Last year, one of the returning questions I received was how to learn syslog-ng. My answer was that read the first few chapters of the documentation, read my blogs related to your use case, and then read a few relevant parts from the rest of the documentation. Our documentation is praised by users, but it is still a reference documentation. I was asked if a less detailed, more to the point, preferably video tutorial is available.

Your request was heard. In the past couple of months, I published a tutorial series in blog and video format, which brings you from basic logging concepts to using syslog-ng to collect, parse, enrich log messages and store them to Elasticsearch. Of course, these 5-10 minute videos are not enough to learn anything in depth, but they introduce you to all major syslog-ng functionalities.

Even if you are a seasoned syslog-ng user, there is a good chance that you will learn something new from this introductory tutorial series: the “if” statement, in-line configuration elements, the inlist() filter or the JSON template function, just to name a few.

If you have roughly 1.5 hours, then I recommend going through all the videos from the beginning to the end. You can reach the play list on YouTube at:

If you would rather pick only a few topics from the tutorial series, here is a table of contents, with short summaries, pointers to the blog and video versions and the related parts from the documentation. Unfortunately, the documentation for the latest version is not available yet, pointers are included to the web version of the syslog-ng version 3.37 documentation.

Of course, once you read/watched my syslog-ng tutorials, reading the blogs and relevant parts of the documentation is still highly recommended.


The introduction gives you an overview of the tutorial series and defines what syslog-ng is.

Basic concepts

In this part, we cover some of the basic concepts behind syslog-ng. We talk about why central log collection is important, and then discuss the four major roles of syslog-ng: log collection, processing, filtering and finally storage. We conclude this part with a short introduction to various message formats.

Syslog-ng editions, and where to get them from

In this part we cover the various syslog-ng editions (open source, commercial and appliance), and where to get them from. The focus of this tutorial series is the Open Source Edition (OSE), but to avoid confusion, I also briefly introduce the other two.

Configuration and testing

This is the first practical part of the tutorial series. It introduces you to the syslog-ng configuration, shows you how to stop and start syslog-ng, and how to send a test message.
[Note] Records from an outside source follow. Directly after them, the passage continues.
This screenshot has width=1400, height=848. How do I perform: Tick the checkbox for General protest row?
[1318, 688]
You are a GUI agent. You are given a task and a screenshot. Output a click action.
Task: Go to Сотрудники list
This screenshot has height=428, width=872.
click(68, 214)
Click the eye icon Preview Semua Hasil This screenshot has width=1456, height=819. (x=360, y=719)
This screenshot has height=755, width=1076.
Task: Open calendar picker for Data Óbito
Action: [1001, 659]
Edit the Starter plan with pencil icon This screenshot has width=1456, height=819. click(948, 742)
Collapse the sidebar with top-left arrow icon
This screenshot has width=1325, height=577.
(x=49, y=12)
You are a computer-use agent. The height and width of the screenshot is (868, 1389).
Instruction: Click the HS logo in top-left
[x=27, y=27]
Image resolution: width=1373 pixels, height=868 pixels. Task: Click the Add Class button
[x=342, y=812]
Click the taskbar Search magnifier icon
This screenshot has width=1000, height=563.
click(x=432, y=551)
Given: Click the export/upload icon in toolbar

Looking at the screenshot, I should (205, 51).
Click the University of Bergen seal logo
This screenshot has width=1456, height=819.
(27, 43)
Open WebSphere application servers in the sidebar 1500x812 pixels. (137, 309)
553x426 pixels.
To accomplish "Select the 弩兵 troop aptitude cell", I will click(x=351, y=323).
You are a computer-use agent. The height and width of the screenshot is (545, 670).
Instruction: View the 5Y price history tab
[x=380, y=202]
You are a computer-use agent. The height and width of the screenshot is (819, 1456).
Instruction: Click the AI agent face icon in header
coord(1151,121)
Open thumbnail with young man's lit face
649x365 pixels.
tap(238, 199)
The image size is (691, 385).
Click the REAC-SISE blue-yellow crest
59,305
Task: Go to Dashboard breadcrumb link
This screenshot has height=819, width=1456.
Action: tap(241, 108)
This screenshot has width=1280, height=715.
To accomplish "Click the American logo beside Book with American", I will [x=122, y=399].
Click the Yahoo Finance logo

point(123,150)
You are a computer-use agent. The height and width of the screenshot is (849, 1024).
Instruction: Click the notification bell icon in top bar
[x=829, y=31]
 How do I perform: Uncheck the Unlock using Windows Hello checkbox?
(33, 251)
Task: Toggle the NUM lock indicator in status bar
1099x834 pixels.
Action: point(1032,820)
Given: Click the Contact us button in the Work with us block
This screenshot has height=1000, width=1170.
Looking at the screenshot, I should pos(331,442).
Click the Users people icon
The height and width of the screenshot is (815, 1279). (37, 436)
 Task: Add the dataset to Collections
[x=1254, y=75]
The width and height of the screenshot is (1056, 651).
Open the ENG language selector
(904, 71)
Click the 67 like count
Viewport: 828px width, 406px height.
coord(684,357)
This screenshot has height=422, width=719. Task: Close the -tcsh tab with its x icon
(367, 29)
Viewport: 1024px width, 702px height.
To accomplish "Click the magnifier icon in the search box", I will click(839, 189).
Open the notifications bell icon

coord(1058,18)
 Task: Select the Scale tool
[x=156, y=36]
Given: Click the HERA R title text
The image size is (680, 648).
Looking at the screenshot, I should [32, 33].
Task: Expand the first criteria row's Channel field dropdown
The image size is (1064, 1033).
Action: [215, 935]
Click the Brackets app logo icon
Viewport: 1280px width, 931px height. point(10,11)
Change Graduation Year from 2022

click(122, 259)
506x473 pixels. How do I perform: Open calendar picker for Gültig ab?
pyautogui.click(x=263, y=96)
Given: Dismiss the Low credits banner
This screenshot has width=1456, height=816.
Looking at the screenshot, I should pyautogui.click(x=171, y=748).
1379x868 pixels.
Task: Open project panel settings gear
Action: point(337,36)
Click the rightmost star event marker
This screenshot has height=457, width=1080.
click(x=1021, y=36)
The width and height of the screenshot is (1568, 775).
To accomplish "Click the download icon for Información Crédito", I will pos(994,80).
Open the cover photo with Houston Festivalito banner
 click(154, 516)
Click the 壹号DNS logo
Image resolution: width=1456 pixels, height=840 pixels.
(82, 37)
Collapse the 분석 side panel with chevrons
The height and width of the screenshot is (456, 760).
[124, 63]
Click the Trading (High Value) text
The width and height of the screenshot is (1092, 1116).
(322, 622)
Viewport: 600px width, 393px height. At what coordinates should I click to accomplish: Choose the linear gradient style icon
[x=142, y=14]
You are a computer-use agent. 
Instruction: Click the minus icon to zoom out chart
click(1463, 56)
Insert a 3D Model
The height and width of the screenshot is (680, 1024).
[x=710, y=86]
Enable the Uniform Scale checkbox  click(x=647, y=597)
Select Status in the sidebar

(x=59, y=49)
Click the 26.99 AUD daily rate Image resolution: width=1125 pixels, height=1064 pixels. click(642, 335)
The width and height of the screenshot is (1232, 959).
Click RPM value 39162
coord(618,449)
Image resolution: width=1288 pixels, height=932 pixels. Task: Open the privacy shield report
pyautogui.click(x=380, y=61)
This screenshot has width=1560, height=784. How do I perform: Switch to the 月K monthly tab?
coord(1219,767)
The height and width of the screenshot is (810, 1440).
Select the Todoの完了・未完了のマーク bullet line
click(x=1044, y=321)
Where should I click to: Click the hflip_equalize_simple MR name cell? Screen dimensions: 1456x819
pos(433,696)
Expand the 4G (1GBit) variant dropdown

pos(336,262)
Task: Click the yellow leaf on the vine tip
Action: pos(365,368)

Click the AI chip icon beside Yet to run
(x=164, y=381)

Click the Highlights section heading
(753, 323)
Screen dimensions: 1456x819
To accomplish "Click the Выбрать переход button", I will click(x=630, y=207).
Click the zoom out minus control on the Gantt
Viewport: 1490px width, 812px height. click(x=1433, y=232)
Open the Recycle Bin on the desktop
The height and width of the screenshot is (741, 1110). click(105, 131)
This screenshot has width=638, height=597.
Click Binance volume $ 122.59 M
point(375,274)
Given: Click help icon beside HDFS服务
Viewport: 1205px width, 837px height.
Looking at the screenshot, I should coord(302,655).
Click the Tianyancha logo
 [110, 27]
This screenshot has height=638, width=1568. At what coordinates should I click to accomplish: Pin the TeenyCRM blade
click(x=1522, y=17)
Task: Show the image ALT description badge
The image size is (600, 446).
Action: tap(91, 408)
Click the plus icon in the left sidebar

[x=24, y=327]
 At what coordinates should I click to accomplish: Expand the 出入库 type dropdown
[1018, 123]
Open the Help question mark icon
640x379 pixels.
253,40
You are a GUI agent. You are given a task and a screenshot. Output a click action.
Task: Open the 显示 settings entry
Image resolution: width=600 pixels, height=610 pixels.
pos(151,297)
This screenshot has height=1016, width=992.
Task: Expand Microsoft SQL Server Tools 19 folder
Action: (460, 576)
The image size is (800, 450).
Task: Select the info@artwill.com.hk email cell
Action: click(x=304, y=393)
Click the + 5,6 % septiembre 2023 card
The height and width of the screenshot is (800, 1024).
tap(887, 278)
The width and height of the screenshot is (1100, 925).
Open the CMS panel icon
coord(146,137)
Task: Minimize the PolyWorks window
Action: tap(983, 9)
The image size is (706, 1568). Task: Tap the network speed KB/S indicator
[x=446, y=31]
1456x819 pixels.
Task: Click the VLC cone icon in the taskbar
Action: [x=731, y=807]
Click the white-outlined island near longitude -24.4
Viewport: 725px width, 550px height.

In this part we learn about syslog-ng source definitions and how to check the syslog-ng version and its enabled features. The tutorial shows you the source syntax and lists some of the more popular source drivers. The documentation lists all the sources and all their parameters.

Destinations and log path

In this part we learn about syslog-ng destinations and the log path. At the end of the session, we will also perform a quick syntax check. As usual, the tutorial shows you the destination and log path syntax and lists some of the more popular destination drivers. The documentation lists all the destinations and all their parameters. The part about the log path also includes many concepts that we only talk about in later parts of the tutorial.


In this part we learn about syslog-ng network logging, and why relays are important in a logging infrastructure. At the end of the session, we will send test messages to a syslog-ng network source.

Macros and templates

In this part we learn about syslog-ng macros and templates. At the end of the session, we will know how to do a simple log rotation using macros.


In this part we learn about syslog-ng filters. At the end of the session, we will see a more complex filter using an “if” statement and a template function.


In this part we learn about message parsing using syslog-ng. We only scratch the surface, so reading the documentation is recommended, especially if you want to try PatternDB.

Enriching log messages

In this part we learn about enriching log messages. Enriching in this case means that you can create additional name-value pairs based on message content. There are several ways how you can enrich log messages using syslog-ng.

Elasticsearch (and Opensearch, Zinc, Humio, etc.)

In this part we learn about how to send log messages to Elasticsearch. Note that while I keep referring to the driver as “Elasticsearch destination”, you can use it with several other software utilizing the Elasticsearch API, such as Opensearch, Zinc, Humio and probably more. This part shows you not only how to send log messages to Elasticsearch, but also combines many of the previously learned syslog-ng features into a single configuration.

Updating syslog-ng, syslog-ng 4

In this part we learn about updating syslog-ng, and some of the new features of syslog-ng 4.